А раньше такого рода иски уже подавались? Ведь насколько я понимаю, много таких историй, когда родственники получали доступ, но часть документов не выдавались.
Конечно, были случаи, и это основание использовалось не только в деле Валленберга. У нас архивы сначала прятали под предлогом секретности. Но поскольку там срок 30 лет, и уже надо бы рассекречивать, то теперь легче прятать под 75-летним сроком — личная и семейная тайна. Удобно, вот и все.
То есть тебе не известны случаи такого успешного судебного обжалования?
Надо посмотреть. По-моему, у нас что-то все-таки было.
А как кажется вам или племяннице Валленберга, почему так? Просто [у ФСБ] в принципе такая позиция или только в этом конкретном деле?
Вообще у них в принципе такая позиция по всем архивам, поскольку они понимают, что, открыв малое, придется расстаться со всем. Но в деле Валленберга особенно, поскольку, по моим ощущениям, в сокрытии этой информации заинтересована не только Россия, но и еще несколько стран. Не буду называть какие.
Конечно крайне любопытно, чем это все кончится. Я так понимаю, после последнего решения у вас еще будет кассация?
У нас кассация и Европейский суд по правам человека.
А там есть перспективы?
Мы считаем, что есть. По восьмой статье [Европейской конвенции о защите прав человека], по десятой1 Право на уважение частной и семейной жизни и свобода выражения мнения.. Кроме того, там у нас есть определенная стратегия относительно того, как «заходить» по этому делу для того, чтобы продвинуть немножко ситуацию. Мы сейчас не будем это разглашать, но у нас есть путь, по которому мы будем инициировать другие дела здесь в рамках этой же проблемы.
Тоже судебные?
Да, с перспективой выхода в суд. Но перед судом мы будем ставить другие вопросы.

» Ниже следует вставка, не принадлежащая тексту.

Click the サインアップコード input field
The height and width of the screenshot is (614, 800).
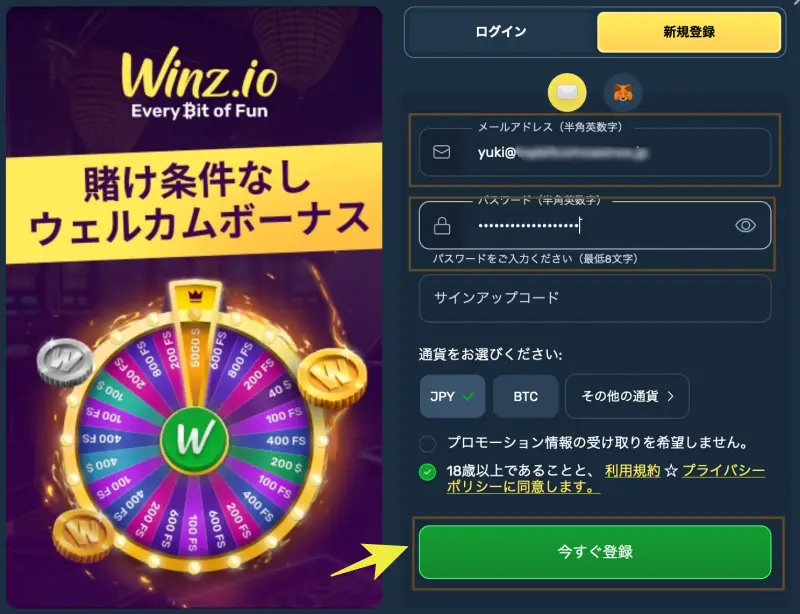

Понятно. А по делу Ленина и его врача, я так понимаю, исследователь только видел эти дневники?
Он видел их и работал с ними в течение двух месяцев в архиве. Это было в январе, феврале прошлого года. Ему выдавали эти дневники, и он делал из них выписки. А потом, когда попросил предоставить ему копии — отказали. И сообщили, что в 1999-м году письмом Росархива продлен 75-летний срок. И сейчас он думает, использовать ли ему уже полученную информацию на свой страх и риск. Потому что ведь есть статья 137 [Уголовного кодекса] о нарушении личной и семейной тайны. И прецеденты такие есть даже в нашей практике. Михаил Супрун, профессор, дело которого сейчас в Европейском Суде. Оно уже прошло коммуникацию. Там используются и восьмая, и десятая статья.
Напомните вкратце, о чем это.
Это профессор Арктического университета. Он составлял книги памяти о советских немцах. В начале ВОВ их забрали на работу в Германию с оккупированных территорий. Потом нквд-шники всех нашли уже после войны и уговорили поехать домой, но не совсем домой, а в лагеря. И вот Супрун смотрел эти архивы, составлял книги памяти вместе с немецким Красным Крестом. ФСБ узнала про это и давай его плющить. Мы вели его дело. В Архангельске суд прекратил производство, но признал его виновным. Так как прошли сроки давности, наказать его не смогли. Но признание виновным открыло нам дорогу в ЕСПЧ.
Его признали виновным в разглашении?
Да, в нарушении личной семейной тайны.
А чтобы не нарушить, он должен был связываться с потомками?
Да, получать от них письменное разрешение. И это то же самое, что и в деле Валленберга: нам говорят, вы должны были получить разрешения. Ну так дайте нам фамилии — мы получим! Они говорят: «Неа».